The misbegotten horror-comedy gets a jolt of otherworldly life with a bizarre, uneven new film from burgeoning 80's child Kevin Munroe. His Dylan Dog: Dead of Night casts a half assed spell of disquieting delight.
Adapted from a culty graphic novel series, Munroe wants to capture the bygone glory of master Sam Raimi, pitching terror giggle tent somewhere between The Evil Dead and Crimewave. Utilizing the most recent Superman, Brandon Routh, for his average joe/he-man charm, Munroe steeps us in New Orleans film noir territory, embroiled in a lighthearted horror vein. Dylan(Routh) is a detective of the undead, adrift in an atmospheric night world of friendly zombies(Sam Huntington), menacing werewolves(Peter Stormare) and power mad vampires(Taye Diggs).

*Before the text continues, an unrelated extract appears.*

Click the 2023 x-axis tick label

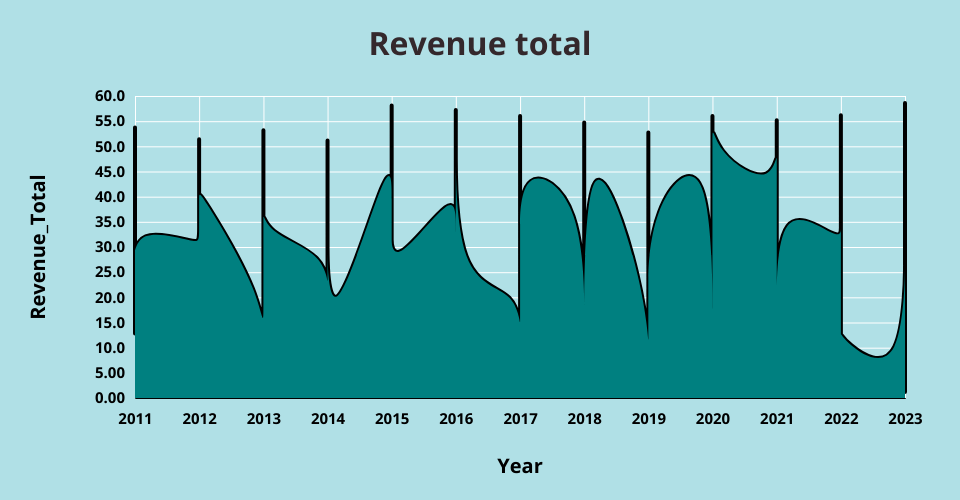pyautogui.click(x=904, y=419)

The film feels familiar enough, meshing the world of Raymond Chandler and golden era crime drama with 80's horror, a smirk on it's face throughout. They don't make movies like this really anymore, and despite the feeling that it doesn't all quite come together, its still a step up from the director's mediocre CGI take on Teenage Mutant Ninja Turtles awhile back.
Routh's golden boy charm, Huntington's gifted physical comedy and likability as a character actor contribute to the feeling of affability permeating this oddity. Klaus Badelt's brilliant themes are smoky and irreplacable. While not for all, this strange little gem has all the makings of a modern cult movie.